» What is being asked: Reproduce verbatim the lines of the records from the one containing "Task: Switch to the Package Manager tab" through the one containing "point(883,428)", both included, and nothing else.

» Given data:
══════════
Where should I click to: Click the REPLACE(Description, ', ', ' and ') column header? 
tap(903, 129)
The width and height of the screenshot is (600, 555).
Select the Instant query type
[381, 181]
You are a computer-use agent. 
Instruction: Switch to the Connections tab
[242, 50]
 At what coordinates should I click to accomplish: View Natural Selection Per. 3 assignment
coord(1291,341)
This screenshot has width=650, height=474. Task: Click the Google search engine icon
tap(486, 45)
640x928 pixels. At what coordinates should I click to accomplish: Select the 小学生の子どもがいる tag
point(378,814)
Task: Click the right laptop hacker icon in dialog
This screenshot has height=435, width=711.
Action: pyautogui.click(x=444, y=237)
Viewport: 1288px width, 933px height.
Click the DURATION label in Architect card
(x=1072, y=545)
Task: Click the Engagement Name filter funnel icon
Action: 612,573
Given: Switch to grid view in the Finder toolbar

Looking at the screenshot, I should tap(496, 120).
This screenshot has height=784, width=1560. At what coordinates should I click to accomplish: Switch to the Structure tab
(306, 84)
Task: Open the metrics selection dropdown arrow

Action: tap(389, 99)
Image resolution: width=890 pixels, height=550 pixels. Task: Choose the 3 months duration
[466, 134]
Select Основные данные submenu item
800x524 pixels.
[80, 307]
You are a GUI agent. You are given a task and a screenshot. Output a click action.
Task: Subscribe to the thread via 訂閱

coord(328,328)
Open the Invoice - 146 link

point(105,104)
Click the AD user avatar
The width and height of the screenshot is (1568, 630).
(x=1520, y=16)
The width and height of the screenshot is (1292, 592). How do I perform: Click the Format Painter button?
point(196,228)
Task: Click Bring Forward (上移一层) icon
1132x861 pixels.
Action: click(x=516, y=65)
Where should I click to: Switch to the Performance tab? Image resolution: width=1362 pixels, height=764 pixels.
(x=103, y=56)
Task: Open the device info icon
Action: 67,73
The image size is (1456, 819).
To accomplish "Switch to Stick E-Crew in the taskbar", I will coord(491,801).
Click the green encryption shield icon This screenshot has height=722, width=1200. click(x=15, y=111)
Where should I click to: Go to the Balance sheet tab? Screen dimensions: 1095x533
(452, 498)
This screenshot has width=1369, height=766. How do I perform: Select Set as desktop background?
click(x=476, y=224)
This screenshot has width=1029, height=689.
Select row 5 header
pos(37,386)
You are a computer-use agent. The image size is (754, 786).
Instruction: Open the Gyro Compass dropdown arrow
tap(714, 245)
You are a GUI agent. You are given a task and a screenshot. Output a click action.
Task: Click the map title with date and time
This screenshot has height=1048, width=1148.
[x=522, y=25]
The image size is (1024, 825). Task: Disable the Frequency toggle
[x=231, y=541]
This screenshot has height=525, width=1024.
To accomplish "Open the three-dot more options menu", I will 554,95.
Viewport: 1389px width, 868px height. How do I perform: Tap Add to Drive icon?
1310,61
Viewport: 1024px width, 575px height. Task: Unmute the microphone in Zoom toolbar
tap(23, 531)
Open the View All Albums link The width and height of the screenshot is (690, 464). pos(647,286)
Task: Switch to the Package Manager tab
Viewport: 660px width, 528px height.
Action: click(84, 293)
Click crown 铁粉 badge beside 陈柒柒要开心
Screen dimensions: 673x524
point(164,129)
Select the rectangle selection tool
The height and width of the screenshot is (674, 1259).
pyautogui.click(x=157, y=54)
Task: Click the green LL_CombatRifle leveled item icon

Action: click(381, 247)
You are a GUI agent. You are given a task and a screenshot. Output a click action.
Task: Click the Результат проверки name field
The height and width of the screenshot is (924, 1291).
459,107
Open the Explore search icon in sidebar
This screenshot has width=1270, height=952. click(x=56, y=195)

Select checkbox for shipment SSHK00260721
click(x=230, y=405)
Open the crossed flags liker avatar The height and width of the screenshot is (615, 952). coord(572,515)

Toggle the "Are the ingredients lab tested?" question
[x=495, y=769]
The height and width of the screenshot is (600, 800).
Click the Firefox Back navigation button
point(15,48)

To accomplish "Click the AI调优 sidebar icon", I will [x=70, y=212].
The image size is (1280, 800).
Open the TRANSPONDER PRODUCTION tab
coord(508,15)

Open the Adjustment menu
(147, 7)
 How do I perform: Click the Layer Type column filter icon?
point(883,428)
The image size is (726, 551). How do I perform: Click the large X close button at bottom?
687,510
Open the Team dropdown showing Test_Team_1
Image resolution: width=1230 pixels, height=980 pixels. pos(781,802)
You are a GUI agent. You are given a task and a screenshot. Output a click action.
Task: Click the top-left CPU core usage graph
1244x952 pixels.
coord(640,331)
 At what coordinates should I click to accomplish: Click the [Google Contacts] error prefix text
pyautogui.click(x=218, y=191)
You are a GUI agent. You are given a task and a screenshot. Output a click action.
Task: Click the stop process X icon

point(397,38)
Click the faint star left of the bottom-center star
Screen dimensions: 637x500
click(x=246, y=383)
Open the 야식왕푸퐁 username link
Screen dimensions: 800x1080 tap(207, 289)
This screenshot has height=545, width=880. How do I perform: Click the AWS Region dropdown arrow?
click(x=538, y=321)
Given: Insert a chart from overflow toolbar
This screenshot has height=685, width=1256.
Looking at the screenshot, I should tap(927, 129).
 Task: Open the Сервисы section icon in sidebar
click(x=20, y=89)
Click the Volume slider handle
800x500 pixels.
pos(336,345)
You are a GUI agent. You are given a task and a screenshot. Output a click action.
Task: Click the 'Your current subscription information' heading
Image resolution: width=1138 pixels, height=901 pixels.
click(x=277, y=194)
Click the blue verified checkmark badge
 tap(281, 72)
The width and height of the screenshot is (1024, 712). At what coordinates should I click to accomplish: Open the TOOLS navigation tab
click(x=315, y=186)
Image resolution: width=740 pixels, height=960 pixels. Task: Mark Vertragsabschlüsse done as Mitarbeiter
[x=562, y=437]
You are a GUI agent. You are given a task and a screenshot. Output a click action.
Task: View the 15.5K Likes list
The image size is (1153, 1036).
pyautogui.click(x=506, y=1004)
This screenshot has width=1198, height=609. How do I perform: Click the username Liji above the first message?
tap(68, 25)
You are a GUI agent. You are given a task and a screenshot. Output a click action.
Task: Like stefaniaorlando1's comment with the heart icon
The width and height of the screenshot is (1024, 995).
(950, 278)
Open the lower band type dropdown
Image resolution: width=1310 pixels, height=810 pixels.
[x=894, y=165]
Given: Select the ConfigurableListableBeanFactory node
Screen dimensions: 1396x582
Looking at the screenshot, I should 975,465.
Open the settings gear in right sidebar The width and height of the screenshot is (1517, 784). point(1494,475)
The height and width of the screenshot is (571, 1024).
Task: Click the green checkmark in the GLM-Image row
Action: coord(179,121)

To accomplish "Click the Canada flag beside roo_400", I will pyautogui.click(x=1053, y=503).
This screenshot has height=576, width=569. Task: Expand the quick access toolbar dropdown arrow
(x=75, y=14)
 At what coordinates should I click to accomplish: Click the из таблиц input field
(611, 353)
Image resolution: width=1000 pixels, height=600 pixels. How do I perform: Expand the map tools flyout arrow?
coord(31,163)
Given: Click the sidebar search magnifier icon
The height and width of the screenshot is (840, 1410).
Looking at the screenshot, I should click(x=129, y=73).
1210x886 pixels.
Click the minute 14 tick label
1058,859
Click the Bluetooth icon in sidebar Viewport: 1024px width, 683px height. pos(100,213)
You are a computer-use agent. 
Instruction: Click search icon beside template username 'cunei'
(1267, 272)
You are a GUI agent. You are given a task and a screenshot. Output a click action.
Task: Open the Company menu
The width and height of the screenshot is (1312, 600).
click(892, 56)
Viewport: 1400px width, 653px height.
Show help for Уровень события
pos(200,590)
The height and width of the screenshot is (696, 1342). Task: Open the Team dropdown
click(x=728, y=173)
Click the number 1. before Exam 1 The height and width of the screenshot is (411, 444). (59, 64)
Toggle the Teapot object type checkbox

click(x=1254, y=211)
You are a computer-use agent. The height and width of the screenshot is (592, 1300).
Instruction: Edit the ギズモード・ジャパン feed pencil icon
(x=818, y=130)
══════════
» Written answer:
Task: Switch to the Package Manager tab
Viewport: 660px width, 528px height.
Action: click(84, 293)
Click crown 铁粉 badge beside 陈柒柒要开心
Screen dimensions: 673x524
point(164,129)
Select the rectangle selection tool
The height and width of the screenshot is (674, 1259).
pyautogui.click(x=157, y=54)
Task: Click the green LL_CombatRifle leveled item icon

Action: click(381, 247)
You are a GUI agent. You are given a task and a screenshot. Output a click action.
Task: Click the Результат проверки name field
The height and width of the screenshot is (924, 1291).
459,107
Open the Explore search icon in sidebar
This screenshot has width=1270, height=952. click(x=56, y=195)

Select checkbox for shipment SSHK00260721
click(x=230, y=405)
Open the crossed flags liker avatar The height and width of the screenshot is (615, 952). coord(572,515)

Toggle the "Are the ingredients lab tested?" question
[x=495, y=769]
The height and width of the screenshot is (600, 800).
Click the Firefox Back navigation button
point(15,48)

To accomplish "Click the AI调优 sidebar icon", I will [x=70, y=212].
The image size is (1280, 800).
Open the TRANSPONDER PRODUCTION tab
coord(508,15)

Open the Adjustment menu
(147, 7)
 How do I perform: Click the Layer Type column filter icon?
point(883,428)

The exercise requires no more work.